O propósito de interagirmos com os textos sagrados, ou contactar com os Escritos de Santos, ou até mesmo com alguns textos teológicos é o de deixarmos que a leitura das palavras abra dentro de nós o espaço e tempo interiores necessário para escutar aquilo que Deus nos quiser dizer. Se em vez de realizarmos um caminho pessoal de encontro com Deus, optarmos pela resposta fácil de um chatbot bem treinado com textos sagrados, espirituais e teológicos, temo pela diminução gradual da capacidade de crescermos interiormente como Deus quiser.

O facto de respostas que fazem algum sentido serem construídas com base em treino estatítico de palavras, parece revelar algo de mais profundo em relação à natureza da realidade. Uma correlação estatística expressa um relacionamento com tendência. Ou seja, nem todas as conjugações de palavras fazem sentido. Porém, o mesmo poderíamos pensar em relação às ideias que essas palavras expressam. Isto é, nem todas as conjugações que fazem sentido produzem ideias com sentido. Mas essa capacidade crítica provém do percurso pessoal de aprendizagem cultural que leva tempo e que não deixa de ser árduo.

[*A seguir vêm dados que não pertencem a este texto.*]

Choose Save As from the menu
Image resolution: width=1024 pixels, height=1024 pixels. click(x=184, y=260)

No meio académico, as ferramentas de inteligência artificial têm ajudado a quebrar as barreiras linguísticas que impediam um português de pensar na sua língua. É em português que expresso melhor uma ideia científica. Porém, se a quiser publicar terei de ter o resultado do meu pensamento em inglês porque será avaliado por alguém estrangeiro e será publicado nessa língua. Sempre considerei isso injusto e creio que as ferramentas de IA poderão, um dia, permitir que me expresse na minha própria língua e que outros possam ler o que escrevi na sua própria língua. O problema será deixarmos de aprender as línguas uns dos outros e descobrir a riqueza e prazer nisso. Com as viagens de amadurecimento espiritual será semelhante.

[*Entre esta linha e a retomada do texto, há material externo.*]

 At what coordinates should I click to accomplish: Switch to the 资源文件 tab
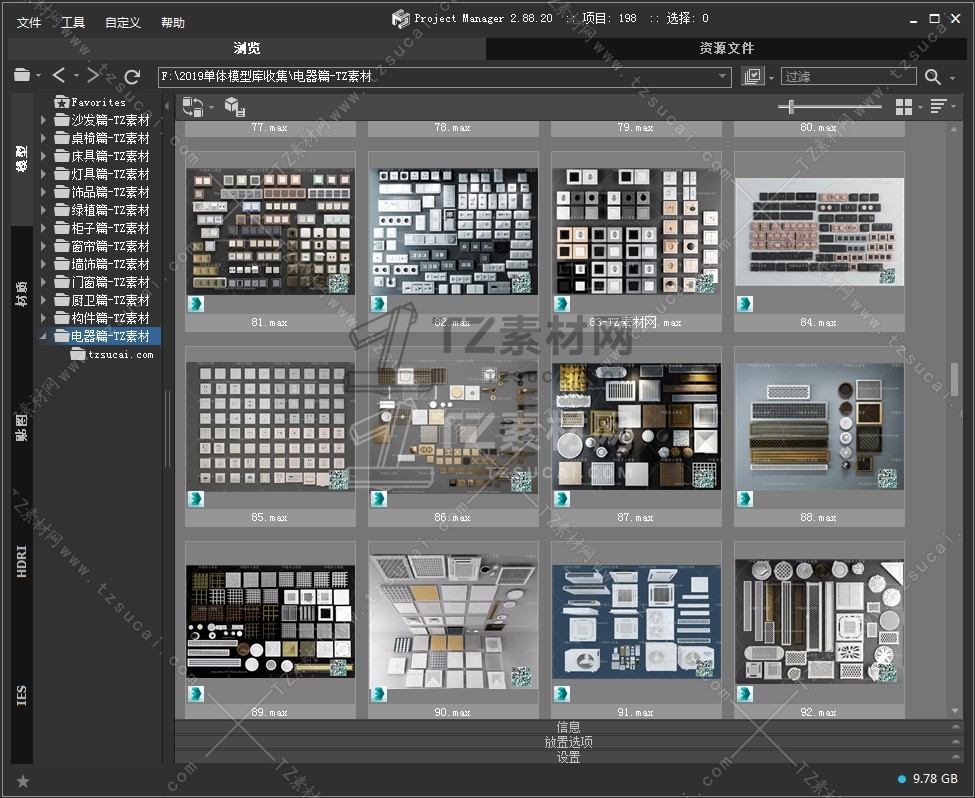726,48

O facilitismo comunicacional oferecido pelas ferramentas de IA que prometem um contacto com alguém do passado no presente, à espera de uma indicação clara e visível daquilo que devemos fazer no futuro, suscita-me alguma reserva. Até agora, o gesto de abrir a Bíblia era a forma não-determinista de colocarmos a resposta às nossas inquietações num relacionamento cada vez mais profundo entre nós e a Palavra de Deus. Se passarmos a fazer isso usando uma ferramenta IA, colocamos a resposta na interacção com uma máquina treinada sem consciência e absolutamente ausente da presença de Deus. É verdade que a “interface” através da qual nos relacionamos com Deus será sempre o nosso coração e mente, quer interjamos com um livro ou com um ecrã, mas as respostas que antes emergiam no nosso interior, passam a ser expectativas sobre aquilo que leremos no ecrã. A intuição que tenho é a de que o crescimento espiritual interior não acontece com base em respostas a perguntas como acontece num chat, mas na surpreendente interacção com as palavras nos textos originais. A escuta da Voz interior supera, parece-me, qualquer leitura de uma resposta em linguagem correlativa porque na primeira experimento um diálogo com Deus.